It was inevitable. After a torrent of stories about a 2018 conversation when presidential candidate U.S. Sen. Elizabeth Warren (D-Mass.) said rival U.S. Sen. Bernie Sanders (I-Vt.) told her that a woman can’t win the nation’s highest office (which Sanders denies), the exchange became catnip for moderators in Tuesday night’s Democratic debate.
Moderator Abby Phillip of CNN also asked U.S. Sen. Amy Klobuchar (D-Minn.) at the Des Moines, Iowa, debate: “What do you say to people who say that a woman can’t win this election?”
Klobuchar, who has made eight campaign stops in Michigan and has name-checked the state in previous debates, took the opportunity to give Gov. Gretchen a shoutout for her 2018 victory over GOP Attorney General Bill Schuette.
“I hear that. People have said it. That’s why I’ve addressed it from this stage. I point out that you don’t have to be the tallest person in the room. James Madison was 5’4″. You don’t have to be the skinniest person in the room. You don’t have to be the loudest person. You have to be competent,” Klobuchar said.

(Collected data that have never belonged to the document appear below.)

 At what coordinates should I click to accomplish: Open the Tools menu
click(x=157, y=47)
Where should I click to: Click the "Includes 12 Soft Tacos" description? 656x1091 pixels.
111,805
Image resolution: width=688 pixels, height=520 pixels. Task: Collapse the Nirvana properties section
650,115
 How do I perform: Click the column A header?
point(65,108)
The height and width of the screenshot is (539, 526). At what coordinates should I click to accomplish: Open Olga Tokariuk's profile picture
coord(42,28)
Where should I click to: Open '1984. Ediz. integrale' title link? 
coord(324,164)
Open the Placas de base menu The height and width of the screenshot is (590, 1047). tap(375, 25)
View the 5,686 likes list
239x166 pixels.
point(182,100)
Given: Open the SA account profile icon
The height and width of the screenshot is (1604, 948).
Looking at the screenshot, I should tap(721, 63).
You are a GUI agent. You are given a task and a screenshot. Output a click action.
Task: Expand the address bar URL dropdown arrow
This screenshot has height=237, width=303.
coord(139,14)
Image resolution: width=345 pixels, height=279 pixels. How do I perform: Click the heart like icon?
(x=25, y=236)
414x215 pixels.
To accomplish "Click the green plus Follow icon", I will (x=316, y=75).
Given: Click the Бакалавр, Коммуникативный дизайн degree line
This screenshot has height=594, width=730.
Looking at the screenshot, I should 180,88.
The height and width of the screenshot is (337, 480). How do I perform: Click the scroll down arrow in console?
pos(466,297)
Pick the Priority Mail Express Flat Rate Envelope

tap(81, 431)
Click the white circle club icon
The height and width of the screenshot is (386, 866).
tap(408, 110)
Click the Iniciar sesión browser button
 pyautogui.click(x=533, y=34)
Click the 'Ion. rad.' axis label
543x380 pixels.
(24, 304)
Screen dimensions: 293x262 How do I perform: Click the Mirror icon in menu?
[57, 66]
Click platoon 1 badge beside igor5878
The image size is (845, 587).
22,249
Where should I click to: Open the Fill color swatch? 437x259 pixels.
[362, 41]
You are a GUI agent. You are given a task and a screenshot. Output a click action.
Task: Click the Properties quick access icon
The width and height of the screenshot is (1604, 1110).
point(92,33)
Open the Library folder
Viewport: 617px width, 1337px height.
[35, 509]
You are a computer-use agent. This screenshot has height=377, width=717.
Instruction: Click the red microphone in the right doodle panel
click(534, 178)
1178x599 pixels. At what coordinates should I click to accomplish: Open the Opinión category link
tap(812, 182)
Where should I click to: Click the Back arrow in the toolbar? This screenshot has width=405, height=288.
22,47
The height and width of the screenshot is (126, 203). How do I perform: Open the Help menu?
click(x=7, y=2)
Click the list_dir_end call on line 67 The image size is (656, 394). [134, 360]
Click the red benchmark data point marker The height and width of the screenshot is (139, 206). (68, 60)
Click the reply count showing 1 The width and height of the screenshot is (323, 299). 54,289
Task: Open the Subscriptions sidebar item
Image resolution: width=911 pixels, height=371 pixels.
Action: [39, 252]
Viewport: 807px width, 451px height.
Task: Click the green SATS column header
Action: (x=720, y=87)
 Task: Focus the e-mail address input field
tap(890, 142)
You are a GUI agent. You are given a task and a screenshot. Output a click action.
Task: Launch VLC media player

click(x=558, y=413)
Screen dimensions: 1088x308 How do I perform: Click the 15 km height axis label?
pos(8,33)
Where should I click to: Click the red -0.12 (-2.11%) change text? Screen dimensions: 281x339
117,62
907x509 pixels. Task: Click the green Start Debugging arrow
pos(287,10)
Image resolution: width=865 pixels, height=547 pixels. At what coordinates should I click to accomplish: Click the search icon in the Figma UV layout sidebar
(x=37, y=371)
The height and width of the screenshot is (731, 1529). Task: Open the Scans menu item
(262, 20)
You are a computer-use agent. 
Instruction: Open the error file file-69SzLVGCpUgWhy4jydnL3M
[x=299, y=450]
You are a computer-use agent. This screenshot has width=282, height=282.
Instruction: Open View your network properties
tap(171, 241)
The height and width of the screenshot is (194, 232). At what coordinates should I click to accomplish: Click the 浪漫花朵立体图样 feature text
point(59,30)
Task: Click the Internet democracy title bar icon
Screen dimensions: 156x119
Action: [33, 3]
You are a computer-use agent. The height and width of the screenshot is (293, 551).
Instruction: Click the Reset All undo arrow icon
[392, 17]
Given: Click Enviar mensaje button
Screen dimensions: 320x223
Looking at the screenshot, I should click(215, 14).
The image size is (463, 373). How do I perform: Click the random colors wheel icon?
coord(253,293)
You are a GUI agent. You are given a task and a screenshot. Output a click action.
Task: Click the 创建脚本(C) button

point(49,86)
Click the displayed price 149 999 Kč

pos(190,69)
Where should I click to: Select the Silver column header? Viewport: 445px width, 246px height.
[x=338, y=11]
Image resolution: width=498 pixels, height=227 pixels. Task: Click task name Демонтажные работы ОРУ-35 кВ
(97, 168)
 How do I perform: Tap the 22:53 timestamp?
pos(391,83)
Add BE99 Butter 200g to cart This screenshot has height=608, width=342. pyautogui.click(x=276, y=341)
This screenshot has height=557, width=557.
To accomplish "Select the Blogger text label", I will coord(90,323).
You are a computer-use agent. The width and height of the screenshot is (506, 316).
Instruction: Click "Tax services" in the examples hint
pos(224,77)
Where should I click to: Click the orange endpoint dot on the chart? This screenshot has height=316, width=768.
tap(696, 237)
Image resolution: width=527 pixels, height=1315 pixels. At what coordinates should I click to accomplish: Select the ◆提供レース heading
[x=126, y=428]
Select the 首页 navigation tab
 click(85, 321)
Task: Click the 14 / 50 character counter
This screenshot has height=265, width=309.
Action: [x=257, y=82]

“And when you look at the facts, Michigan has a woman governor right now and she beat a Republican, Gretchen Whitmer. Kansas has a woman governor right now and she beat Kris Kobach. And her name is — I’m very proud to know her, and her name is Gov. [Laura] Kelly.”
Klobuchar ended on a theme she’s hit on in Michigan, her record, saying, “I have won every race, every place, every time. I have won in the reddest of districts. I have won in the suburban areas; in the rural areas. I have brought people with me.”
Whitmer has been floated by various national media as a strategic vice presidential choice, given her almost 10-point victory in a state now-President Trump flipped in 2016. Whitmer has twice told the Advance she isn’t interested, most recently in May.